Bacaan yang Disediakan:
:::
HERALD.ID, JAKARTA – Di tengah diskusi hangat soal kebijakan ekonomi yang merambah pemulihan pascapandemi, Abdul Rahman Farisi, seorang ekonom dan mantan tenaga ahli di Badan Pemeriksa Keuangan (BPK) RI, menyuarakan dukungannya untuk penghapusan utang bagi para pelaku usaha kecil dan menengah (UMKM). Baginya, langkah ini bukan hanya upaya sesaat, melainkan sebuah strategi untuk menghidupkan kembali sektor yang berkontribusi besar pada ekonomi nasional.

“Kebijakan penghapusan utang ini dapat menjadi prime mover bagi UMKM yang selama ini tertekan oleh beban finansial,” ujar Abdul Rahman dalam wawancara pada Rabu (6/10). Menurutnya, dengan bantuan penghapusan utang, UMKM dapat kembali bernafas lega dan memperoleh insentif untuk membangkitkan usaha mereka yang hampir kandas di tengah beban keuangan.

Namun, dalam pandangannya, kebijakan ini perlu dikawal dengan syarat-syarat ketat. Abdul Rahman menyoroti pentingnya mekanisme selektif dalam pemberian keringanan utang, guna menghindari apa yang disebutnya sebagai “moral hazard” yang kerap muncul dalam pemutihan utang. Ia menyarankan agar kebijakan ini tidak terlalu sering dilakukan, cukup sekali dalam lima hingga sepuluh tahun, agar tetap efektif tanpa mengundang masalah baru.

“Pemutihan utang harus dilaksanakan dengan prinsip kehati-hatian agar UMKM tidak menganggap pinjaman sebagai bentuk modal usaha yang bebas risiko,” ujar politisi Golkar ini dengan nada penuh penekanan.
:::
Instruksi Tertulis 1: Sunting bagian artikel tentang penghapusan utang UMKM mulai dari "Namun, dalam pandangannya, kebijakan" sampai dengan "mengundang masalah baru.", dengan mengganti "mekanisme selektif" menjadi "proses seleksi".
Artikel di atas dan catatan sesudahnya berasal dari sumber yang berbeda.

Satu blok data
:::
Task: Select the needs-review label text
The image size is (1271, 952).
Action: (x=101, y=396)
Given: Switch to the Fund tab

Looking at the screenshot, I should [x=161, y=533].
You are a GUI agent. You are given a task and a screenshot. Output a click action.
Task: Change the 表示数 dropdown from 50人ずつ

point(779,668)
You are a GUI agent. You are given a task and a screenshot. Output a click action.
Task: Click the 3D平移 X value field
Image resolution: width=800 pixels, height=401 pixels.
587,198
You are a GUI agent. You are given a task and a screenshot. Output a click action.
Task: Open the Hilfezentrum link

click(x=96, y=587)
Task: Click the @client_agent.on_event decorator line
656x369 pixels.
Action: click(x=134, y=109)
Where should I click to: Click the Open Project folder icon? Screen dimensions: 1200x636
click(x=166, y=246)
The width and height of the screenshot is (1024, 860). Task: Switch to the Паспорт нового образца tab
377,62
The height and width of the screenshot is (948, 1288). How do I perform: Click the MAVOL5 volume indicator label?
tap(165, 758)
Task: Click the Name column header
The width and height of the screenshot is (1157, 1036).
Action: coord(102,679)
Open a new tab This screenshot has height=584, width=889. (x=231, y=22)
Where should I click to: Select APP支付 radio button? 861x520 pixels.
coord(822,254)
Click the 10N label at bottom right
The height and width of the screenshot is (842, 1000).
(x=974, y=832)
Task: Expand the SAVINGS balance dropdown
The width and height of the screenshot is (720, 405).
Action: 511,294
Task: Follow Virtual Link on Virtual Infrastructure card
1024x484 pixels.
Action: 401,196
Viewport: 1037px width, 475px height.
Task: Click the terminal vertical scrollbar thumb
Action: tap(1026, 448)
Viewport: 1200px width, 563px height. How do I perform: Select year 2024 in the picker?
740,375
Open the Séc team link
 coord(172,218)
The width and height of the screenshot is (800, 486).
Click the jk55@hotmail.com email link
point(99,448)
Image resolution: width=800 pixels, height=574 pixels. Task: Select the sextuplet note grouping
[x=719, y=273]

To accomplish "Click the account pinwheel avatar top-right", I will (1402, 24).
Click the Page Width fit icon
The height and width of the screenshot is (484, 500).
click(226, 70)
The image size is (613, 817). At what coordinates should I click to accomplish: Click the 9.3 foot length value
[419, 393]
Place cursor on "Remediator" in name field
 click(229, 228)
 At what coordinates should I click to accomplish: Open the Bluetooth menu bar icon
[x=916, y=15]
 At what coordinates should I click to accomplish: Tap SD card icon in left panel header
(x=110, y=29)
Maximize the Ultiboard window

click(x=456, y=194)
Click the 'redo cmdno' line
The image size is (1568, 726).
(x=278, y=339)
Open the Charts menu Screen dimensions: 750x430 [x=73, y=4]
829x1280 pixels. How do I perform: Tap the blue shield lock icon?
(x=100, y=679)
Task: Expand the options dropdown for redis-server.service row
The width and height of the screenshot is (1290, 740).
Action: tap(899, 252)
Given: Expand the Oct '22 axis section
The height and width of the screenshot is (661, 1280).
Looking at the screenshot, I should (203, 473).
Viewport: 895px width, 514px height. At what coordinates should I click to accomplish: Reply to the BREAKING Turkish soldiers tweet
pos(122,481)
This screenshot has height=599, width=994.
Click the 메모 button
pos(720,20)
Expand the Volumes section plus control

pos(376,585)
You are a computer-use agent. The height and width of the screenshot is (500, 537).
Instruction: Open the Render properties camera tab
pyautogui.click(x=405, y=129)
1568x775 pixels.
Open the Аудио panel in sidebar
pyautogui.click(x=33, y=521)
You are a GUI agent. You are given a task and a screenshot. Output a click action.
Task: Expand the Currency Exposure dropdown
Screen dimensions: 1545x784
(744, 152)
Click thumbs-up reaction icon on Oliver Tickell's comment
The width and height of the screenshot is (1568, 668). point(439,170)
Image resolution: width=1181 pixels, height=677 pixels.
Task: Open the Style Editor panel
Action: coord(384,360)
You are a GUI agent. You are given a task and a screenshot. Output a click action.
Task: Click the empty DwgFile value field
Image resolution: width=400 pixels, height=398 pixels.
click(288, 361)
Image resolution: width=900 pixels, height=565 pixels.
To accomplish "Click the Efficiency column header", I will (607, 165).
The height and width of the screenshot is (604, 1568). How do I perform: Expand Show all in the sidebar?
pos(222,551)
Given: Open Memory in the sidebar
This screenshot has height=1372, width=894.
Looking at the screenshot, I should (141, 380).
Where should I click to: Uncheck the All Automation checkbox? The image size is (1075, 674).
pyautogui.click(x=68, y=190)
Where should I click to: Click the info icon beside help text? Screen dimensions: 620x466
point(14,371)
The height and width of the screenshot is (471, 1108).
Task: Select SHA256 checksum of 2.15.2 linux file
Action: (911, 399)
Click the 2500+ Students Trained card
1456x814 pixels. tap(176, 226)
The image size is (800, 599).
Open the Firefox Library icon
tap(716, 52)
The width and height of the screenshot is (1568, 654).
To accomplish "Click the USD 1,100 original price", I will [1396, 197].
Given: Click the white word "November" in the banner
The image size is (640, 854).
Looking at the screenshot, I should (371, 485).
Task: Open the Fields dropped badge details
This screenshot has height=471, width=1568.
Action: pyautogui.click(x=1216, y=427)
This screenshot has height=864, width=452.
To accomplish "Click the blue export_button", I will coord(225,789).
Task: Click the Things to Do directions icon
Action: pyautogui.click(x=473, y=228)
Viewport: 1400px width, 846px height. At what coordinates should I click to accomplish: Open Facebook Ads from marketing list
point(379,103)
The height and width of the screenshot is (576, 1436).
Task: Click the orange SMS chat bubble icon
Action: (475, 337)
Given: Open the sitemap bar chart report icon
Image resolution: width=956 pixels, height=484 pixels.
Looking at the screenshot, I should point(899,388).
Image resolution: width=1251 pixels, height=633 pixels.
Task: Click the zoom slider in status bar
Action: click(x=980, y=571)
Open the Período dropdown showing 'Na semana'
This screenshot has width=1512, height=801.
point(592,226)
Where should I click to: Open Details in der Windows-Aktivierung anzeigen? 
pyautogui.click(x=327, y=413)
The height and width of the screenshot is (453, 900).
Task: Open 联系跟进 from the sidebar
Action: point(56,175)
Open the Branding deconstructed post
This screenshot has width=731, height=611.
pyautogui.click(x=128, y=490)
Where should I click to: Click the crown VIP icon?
:::
Instruksi Tertulis 2: Tolong tuliskan kembali baris-baris dalam catatan, mulai dari baris yang memuat "You are a computer-use" sampai dengan baris yang memuat "pyautogui.click(x=33, y=521)", persis seperti aslinya.

Jawaban Lengkap 1:
Namun, dalam pandangannya, kebijakan ini perlu dikawal dengan syarat-syarat ketat. Abdul Rahman menyoroti pentingnya proses seleksi dalam pemberian keringanan utang, guna menghindari apa yang disebutnya sebagai “moral hazard” yang kerap muncul dalam pemutihan utang. Ia menyarankan agar kebijakan ini tidak terlalu sering dilakukan, cukup sekali dalam lima hingga sepuluh tahun, agar tetap efektif tanpa mengundang masalah baru.

Jawaban Lengkap 2:
You are a computer-use agent. The height and width of the screenshot is (500, 537).
Instruction: Open the Render properties camera tab
pyautogui.click(x=405, y=129)
1568x775 pixels.
Open the Аудио panel in sidebar
pyautogui.click(x=33, y=521)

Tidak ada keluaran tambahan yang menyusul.